**What this task involves**
Locate each line in the data below that contains the string "height" and copy those lines. Case counts.

# start of Provided information

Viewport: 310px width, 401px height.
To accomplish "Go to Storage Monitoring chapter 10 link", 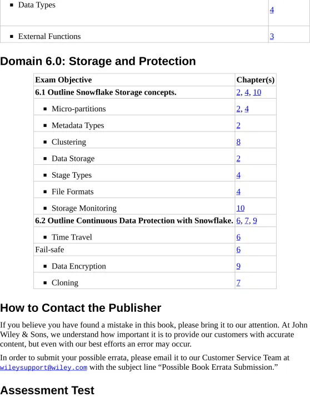I will click(241, 208).
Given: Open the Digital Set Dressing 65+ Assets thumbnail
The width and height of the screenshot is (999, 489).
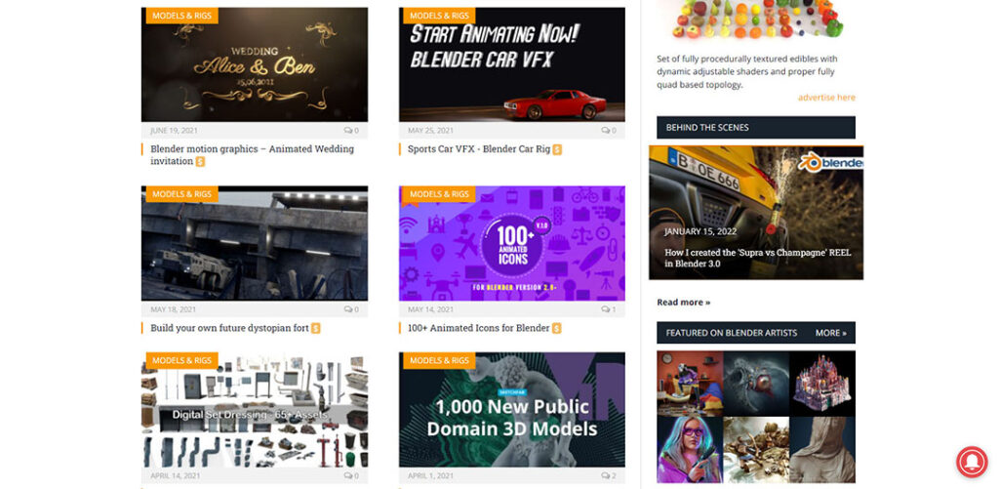Looking at the screenshot, I should [x=255, y=410].
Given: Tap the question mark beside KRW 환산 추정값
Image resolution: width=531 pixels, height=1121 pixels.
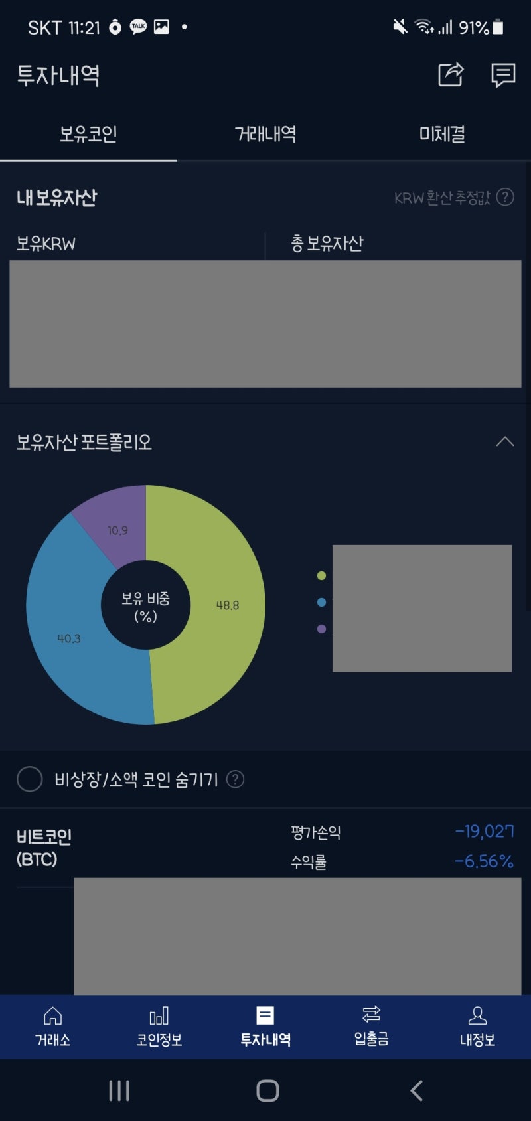Looking at the screenshot, I should (505, 197).
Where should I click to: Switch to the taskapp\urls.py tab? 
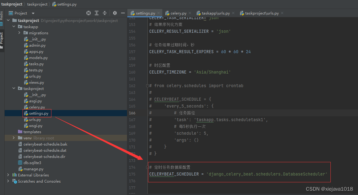click(x=216, y=13)
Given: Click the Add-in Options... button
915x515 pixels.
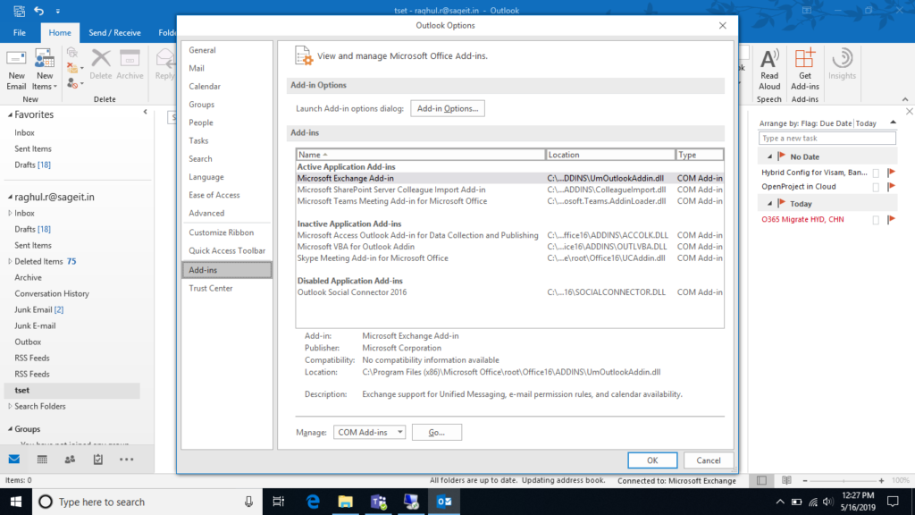Looking at the screenshot, I should coord(447,108).
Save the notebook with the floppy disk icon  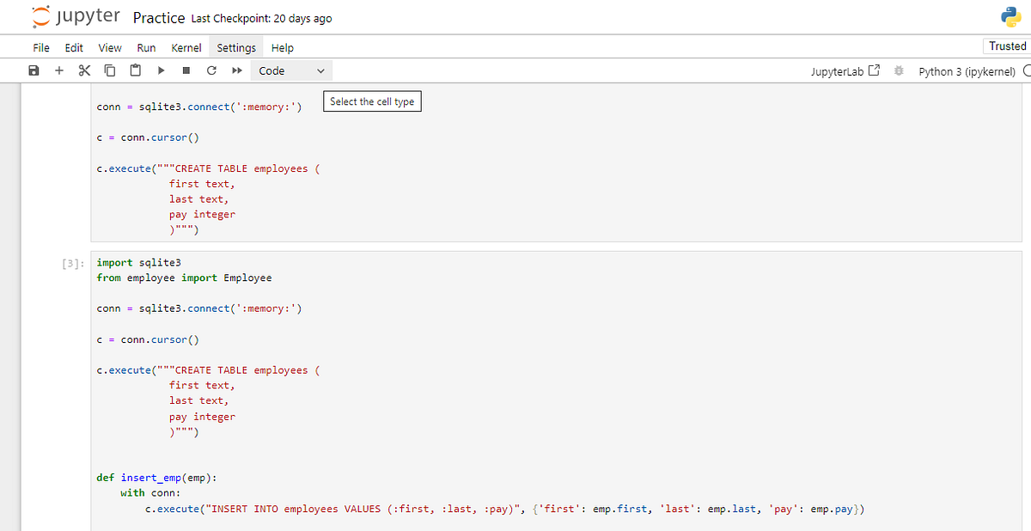click(x=34, y=71)
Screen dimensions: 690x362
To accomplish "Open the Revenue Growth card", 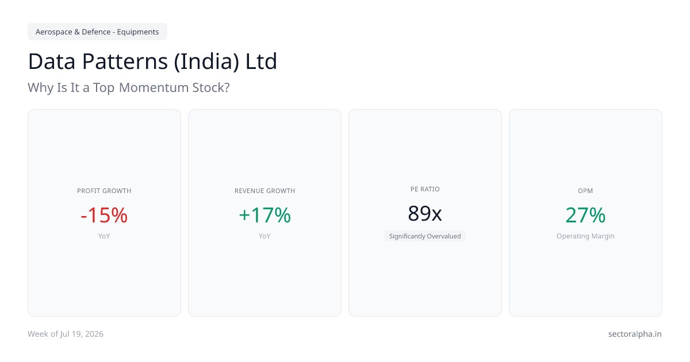I will (265, 213).
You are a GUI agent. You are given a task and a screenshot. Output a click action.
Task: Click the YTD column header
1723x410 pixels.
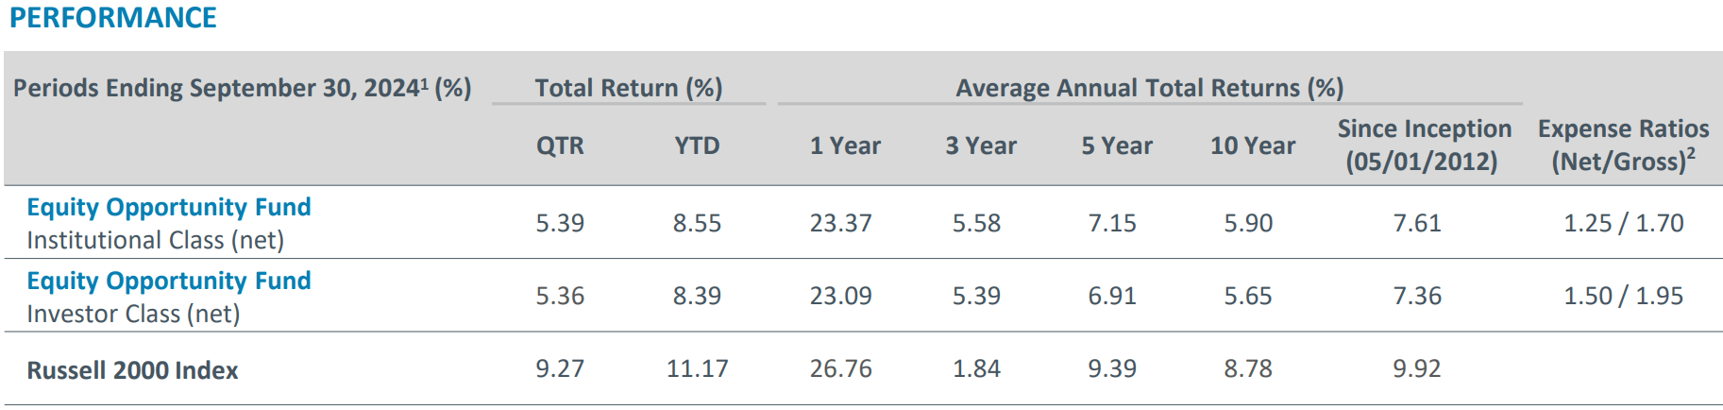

# end of Provided information

**Task output**
Viewport: 310px width, 401px height.
The width and height of the screenshot is (999, 489).
Image resolution: width=531 pixels, height=1121 pixels.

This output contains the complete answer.